Bei der Analyse der Studiensituation fiel vor allem das Ungleichgewicht zwischen der großen Anzahl berufstätiger Studierender und der allgemeinen Studienkonzeption als Vollstudium auf. Anhand Lucius Burckhardts Konzeption für die Neugründung der Fakultät für Gestaltung an der Hochschule für Architektur und Bauwesen in Weimar können die langgedienten Konzepte österreichischer Fakultäten überprüft werden. Eine weitere ‹Neugründung› ist das Cities, Architecture and Engineering Programme der London School of Economics and Political Science: Hier soll erklärt werden, warum eine (unter anderem) Social Science-Schule ihr Spektrum mit diesen Studiengängen ergänzt.

Vedran Mimica erläuterte das Konzept des postgradualen Berlage Institute in Amsterdam und Adrian Meyer plädierte, ausgehend von der Situation an der ETH Zürich, für eine Konzentration auf das ‹architektonische Projekt› als Fundament der Architektentätigkeit.

Nach Attila Kosa wäre der erste Schritt beim Übergang in die dynamische Lernkultur die Entwicklung von Curricula für die Hochschulen, sodaß die ständige kritische Revision der Studienpläne und Forschungsprogramme dem System ‹Universität› inhärent ist. Alexander Tzonis schloß an seine Analyse der radikalen Veränderungen im Architektenberuf die Forderung, neue Curricula zu entwickeln, welche von der kulturellen Funktion der Architekten heutzutage ausgehen müßten. Analogien, die er vorschlug, waren die Ausbildung für Filmregisseure und -produzenten in Nordamerika sowie die Universitätsklinik als zwei Beispiele, bei denen einerseits die Komplexität der arbeitsteiligen kulturellen Produktion, andererseits das problemorientierte Lernen in direktem Kontakt mit der zukünftigen Klientel als Orientierungspunkte verwendbar sind.

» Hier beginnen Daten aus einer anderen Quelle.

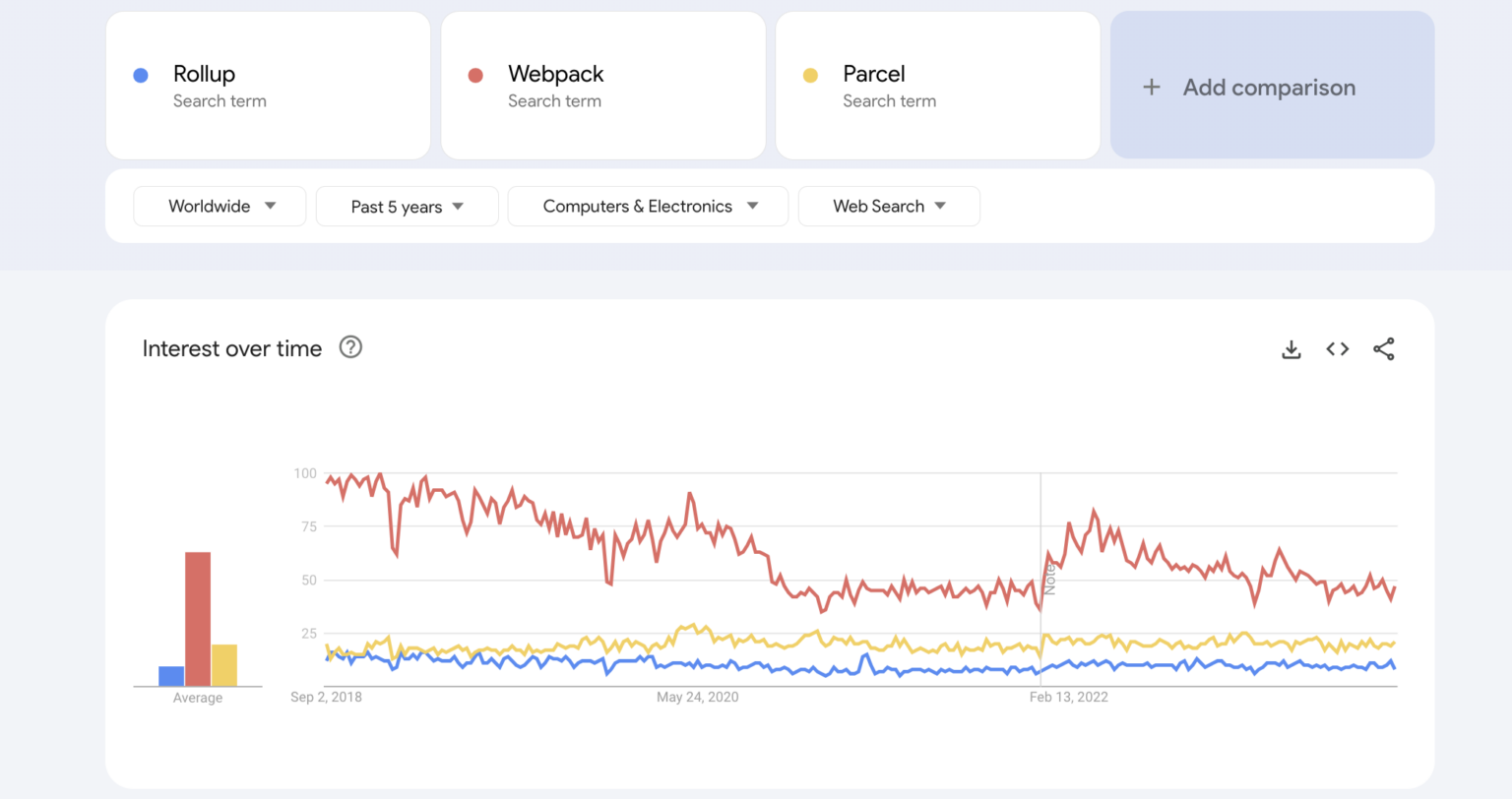
Task: Open the Computers & Electronics category dropdown
Action: pyautogui.click(x=647, y=206)
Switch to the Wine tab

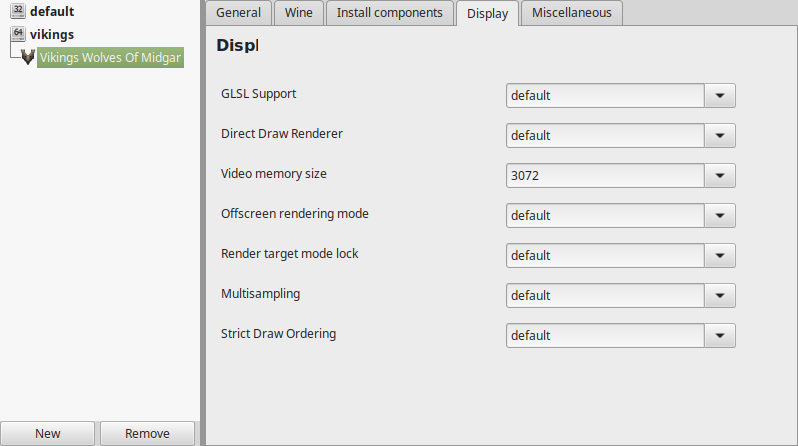click(x=299, y=13)
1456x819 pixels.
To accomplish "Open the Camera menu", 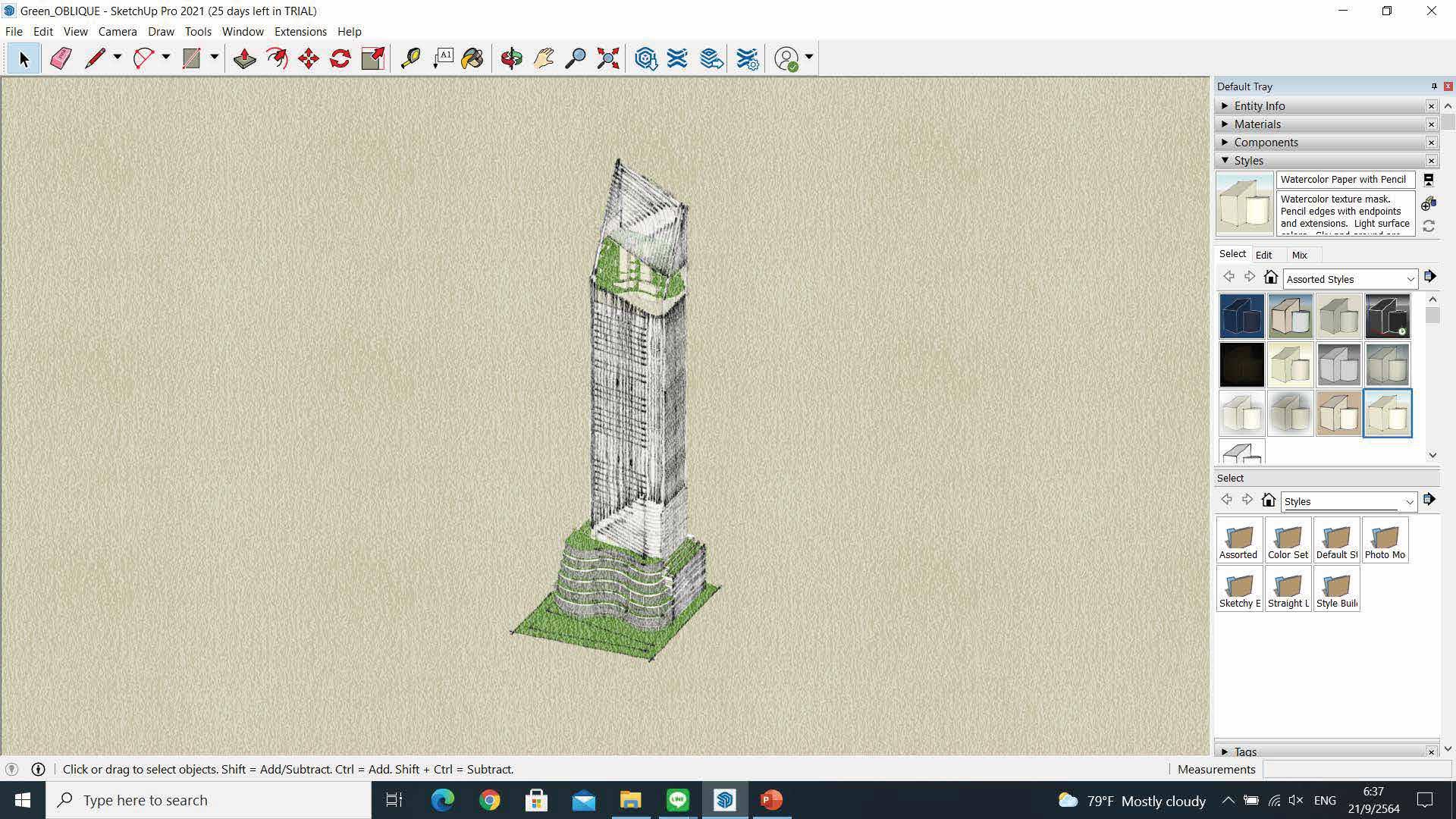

Darauf folgt eine Kurzpräsentation der TU Delft, die vor einigen Jahren die Studien an ihrer Architekturfakultät grundsätzlich umgestaltete, auf Problem-based Learning ausrichtete und damit heute sehr erfolgreich ist. Holger Neuwirth richtete den Blick auf die Architekturbildung in Österreich vom europäischen Standpunkt aus und sprach über die Initiativen und Regelungen, die auf EU-Ebene existieren. Als Ergänzung dazu folgen Auszüge aus der Diplomanerkennungsrichtlinie der EU. Alberto Estévez erläuterte die Konzeption der neu gegründeten Hochschule für Architektur in Barcelona. Vladimir Slapeta berichtete über die Entwicklung der TU Prag seit der samtenen Revolution. Und Sigurd Höllinger, der in diesem Band leider nicht vertreten ist, sprach über die oben bereits erwähnten legistischen Änderungen für die österreichischen Universitäten sowie die damals noch in der politischen Diskussion stehenden neuen Gesetze für die Kunsthochschulen, welche inzwischen beschlossen wurden.

Auch wenn dieses Konzept derzeit von mancher Seite in Frage gestellt wird: Basis einer genuin universitären Architektur[aus]bildung sind Lehre und Forschung:

Die Lehre sollte sich statt am Hör- und Zeichensaal am Laboratorium orientieren. Viele sehr interessante Ansätze für eine derartige Umorientierung sind in diesem Band zu finden. Daß im Themenblock [Aus]bildungsmodelle das ‹aus› in Klammern steht, soll auf die Differenz zwischen universitären und anderen postsekundären Bildungswegen hinweisen: Diplomstudien werden in den gesetzlichen Regelungen als Berufsvorbildung definiert.

Forschung ist in der Architektur (zumindest in Österreich) leider ein Stiefkind. Vielleicht könnte eine verstärkte Ausrichtung darauf helfen, das von Alexander Tzonis angesprochene Problem zu lösen: ‹Architectural education is lagging behind the profession as a place of innovation and experimentation.› – und das war nicht immer so.

Zum Schluß noch eine kurze Anmerkung zu den in diesem Band wiedergegebenen Diskussionen: Aufgrund technischer Probleme konnten die Diskussionsbeiträge nicht wortwörtlich abgedruckt werden, sondern die Gespräche wurden anhand von stichwortartigen Mitschriften rekonstruiert. Das führte dazu, daß die Aussagen der TeilnehmerInnen manchmal ins Stereotype geraten, was allerdings für die Trennschärfe der Positionen durchaus förderlich ist. Ich bitte also, die Treffsicherheit der Beiträge den TeilnehmerInnen zugute zu halten und den gelegentlichen Mangel an Differenziertheit der Aussagen den OrganisatorInnen zuzuschreiben.